Regarding surgical bleb reduction, La Borwit et al. [5] describe bleb reduction in 11 patients for large, symptomatic blebs. Ten of 11 of these eyes underwent excision of excess bleb tissue with primary closure of the remaining tissue, while one eye required a conjunctival allograft. All patients achieved their target IOP at last follow-up; further bleb revision was required in five patients. In their retrospective study of surgical revision of dysfunctional blebs that included one case of dysesthesia, Lee and Holcombe [7] report the use of a sliding conjunctival flap and fibrin glue. The patient had resolution of symptoms and adequate IOP control without medication. Lloyd et al. [8] describe the use of modified conjunctivoplasty and subconjunctival scar tissue excision within the palpebral fissure to treat bleb dysesthesia. All 13 eyes had improvement in their symptoms and adequate IOP control, with three eyes requiring adjunctive topical glaucoma treatment.
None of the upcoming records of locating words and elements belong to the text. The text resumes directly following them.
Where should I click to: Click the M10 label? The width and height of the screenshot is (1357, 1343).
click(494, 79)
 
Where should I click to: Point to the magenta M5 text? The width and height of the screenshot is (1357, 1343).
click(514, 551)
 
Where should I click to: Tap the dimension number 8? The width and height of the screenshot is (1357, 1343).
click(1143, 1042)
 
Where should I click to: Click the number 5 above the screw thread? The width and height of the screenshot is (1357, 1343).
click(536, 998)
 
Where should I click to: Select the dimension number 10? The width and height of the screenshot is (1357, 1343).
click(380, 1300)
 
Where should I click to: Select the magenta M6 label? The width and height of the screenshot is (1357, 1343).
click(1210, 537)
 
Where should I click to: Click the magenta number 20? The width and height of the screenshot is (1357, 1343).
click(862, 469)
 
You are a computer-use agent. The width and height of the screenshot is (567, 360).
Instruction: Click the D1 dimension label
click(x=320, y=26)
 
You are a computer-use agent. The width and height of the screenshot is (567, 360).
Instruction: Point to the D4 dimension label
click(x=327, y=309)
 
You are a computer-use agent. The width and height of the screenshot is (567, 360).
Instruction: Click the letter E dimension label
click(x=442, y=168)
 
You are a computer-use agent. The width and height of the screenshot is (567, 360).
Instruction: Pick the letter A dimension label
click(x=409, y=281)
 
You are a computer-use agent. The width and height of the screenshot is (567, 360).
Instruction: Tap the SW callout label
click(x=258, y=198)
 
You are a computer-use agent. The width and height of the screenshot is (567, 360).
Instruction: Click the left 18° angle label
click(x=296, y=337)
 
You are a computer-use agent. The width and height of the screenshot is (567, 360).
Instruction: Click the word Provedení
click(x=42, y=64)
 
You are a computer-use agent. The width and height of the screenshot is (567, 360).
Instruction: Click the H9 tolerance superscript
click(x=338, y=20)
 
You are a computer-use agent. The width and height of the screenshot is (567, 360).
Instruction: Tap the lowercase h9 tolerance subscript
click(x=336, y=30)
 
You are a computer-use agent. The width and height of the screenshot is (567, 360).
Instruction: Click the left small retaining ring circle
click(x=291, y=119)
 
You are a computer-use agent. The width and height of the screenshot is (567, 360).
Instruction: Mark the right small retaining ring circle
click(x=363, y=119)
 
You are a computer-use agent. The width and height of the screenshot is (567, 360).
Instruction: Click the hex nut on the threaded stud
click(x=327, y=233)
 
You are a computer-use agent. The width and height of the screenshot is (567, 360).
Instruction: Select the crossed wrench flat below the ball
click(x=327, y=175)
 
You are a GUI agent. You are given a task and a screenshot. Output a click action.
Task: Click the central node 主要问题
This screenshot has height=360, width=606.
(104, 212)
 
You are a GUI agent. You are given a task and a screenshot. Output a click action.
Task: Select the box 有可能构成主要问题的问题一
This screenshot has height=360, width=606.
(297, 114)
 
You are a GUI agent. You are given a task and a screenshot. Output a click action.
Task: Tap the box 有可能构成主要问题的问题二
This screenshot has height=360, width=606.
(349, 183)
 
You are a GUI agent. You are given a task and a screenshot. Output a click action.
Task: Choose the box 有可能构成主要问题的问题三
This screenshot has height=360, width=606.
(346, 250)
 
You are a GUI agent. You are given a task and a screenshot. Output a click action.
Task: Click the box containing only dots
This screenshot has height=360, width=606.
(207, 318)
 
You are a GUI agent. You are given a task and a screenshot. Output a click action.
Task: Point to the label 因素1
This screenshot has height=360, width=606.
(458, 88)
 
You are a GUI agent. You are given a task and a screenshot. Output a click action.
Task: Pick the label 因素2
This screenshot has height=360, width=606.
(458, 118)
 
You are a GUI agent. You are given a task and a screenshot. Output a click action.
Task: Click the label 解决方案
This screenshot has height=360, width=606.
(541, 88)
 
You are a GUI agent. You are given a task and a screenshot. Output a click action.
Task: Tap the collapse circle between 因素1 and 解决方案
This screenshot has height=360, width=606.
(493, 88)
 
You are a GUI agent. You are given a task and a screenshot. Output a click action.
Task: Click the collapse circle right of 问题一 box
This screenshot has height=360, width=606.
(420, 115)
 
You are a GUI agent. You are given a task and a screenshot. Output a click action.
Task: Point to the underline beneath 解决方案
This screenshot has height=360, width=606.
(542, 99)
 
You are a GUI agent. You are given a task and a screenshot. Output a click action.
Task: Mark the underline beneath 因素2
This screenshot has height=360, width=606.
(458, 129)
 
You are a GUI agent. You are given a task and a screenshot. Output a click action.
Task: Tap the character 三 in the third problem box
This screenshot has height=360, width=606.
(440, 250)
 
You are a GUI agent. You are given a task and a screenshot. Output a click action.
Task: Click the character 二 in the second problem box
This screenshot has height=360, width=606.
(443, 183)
Other authors have reported in general the use of conjunctival flaps for bleb revision; however, preparation of the conjunctival flap has not been well described. We illustrate in detail a specific technique for the closure of a large conjunctival defect using a rotational conjunctival flap following excision of a dysesthetic bleb. Specific advantages include preservation of the limbal border and the grafting of viable, vascularized tissue to avoid retraction and scarring that may be seen with forced direct closure or devitalized free conjunctival autografts. By measuring exact flap length [Figure 3]a, distance B to C = A to B], the rotational autograft can be closed with minimal tension as long as sufficient subconjunctival dissection [Figure 3]a, points B to C to D] has been performed. Adjunctive subconjunctival 5-fluorouracil was used to improve bleb function. The patient has had resolution of dysesthesia and is maintaining good IOP on two topical agents. This technique could be useful in eyes where excision of the bleb creates a defect too large for primary closure and in patients with glaucoma drainage procedures in both eyes or in patients who may require future glaucoma surgery in the fellow eye, limiting the use of a free conjunctival autograft.